After randomization to home or office phototherapy, treatment continued for 12 weeks, at which time analysis of primary outcomes occurred. Patients were followed for an additional 12 weeks, whether on or off treatment. Data were obtained from office records or a cell phone app.
Key Findings
Data analysis included 783 patients who had a mean age of 48, and men accounted for 52% of the study population. Three-fourths of patients were white, followed by Black (9.3%) and Asian (7.2%). I/II and III/IV accounted for 45% each and V/VI for the remaining 10%. Mean body mass index was 29.6. Psoriasis duration averaged 15.8 years.
The study population had a mean baseline DLQI of 12.2, median PGA of 3, and mean body surface area of 12.5%. About 12% of patients were on biologic or other systemic therapy at enrollment, and 43% had prior exposure to phototherapy.

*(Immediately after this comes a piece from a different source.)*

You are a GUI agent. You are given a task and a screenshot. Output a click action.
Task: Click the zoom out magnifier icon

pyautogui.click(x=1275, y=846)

Estimated travel time for phototherapy was 59 minutes, and the patient copay averaged $21.60.
The primary analysis showed that 32.8% of patients treated at home achieved a PGA rating of 0/1 as compared with 25.6% of patients randomized to office-based therapy (P<0.0001). Home-based therapy demonstrated noninferiority across all skin types, with the largest difference among patients with skin type V/VI (33.3% vs 14.6%, P=0.0001).
More than half (52.6%) of patients treated at home met the second primary outcome of DLQI ≤5 as compared with 33.6% of patients treated in an office (P<0.0001). Results were similar across all skin types.
Home phototherapy was associated with significantly more treatment sessions over the 12-week period (26.82 vs 17.95, P<0.0001). At-home treatment was associated with a higher cumulative phototherapy dose (31.43 vs 17.27 joules, P<0.0001).
Four patients in the office cohort had serious adverse events (breast cancer, osteosarcoma, chest pain, wound infection) versus five events in three patients with home therapy (substance abuse, neuropathy, malnutrition, COVID-related death, and hypertension).
Disclosures
The study was supported by the Patient-Centered Outcomes Research Institute. Collaborators included the National Psoriasis Foundation and Daavlin, which provided the home phototherapy equipment.
Gelfand disclosed relationships with AbbVie, Bristol Myers Squibb, Boehringer Ingelheim, FIDE, GSK, Lilly, LEO, MoonLake, Janssen, Novartis, Pfizer, UCB, and Amgen.
Primary Source
American Academy of Dermatology
Gelfand JM, et al "The light treatment effectiveness (LITE) study: A pragmatic trial of home versus office-based narrow band ultraviolet B phototherapy for the treatment of psoriasis in the United States" AAD 2024; Late-Breaking Abstract.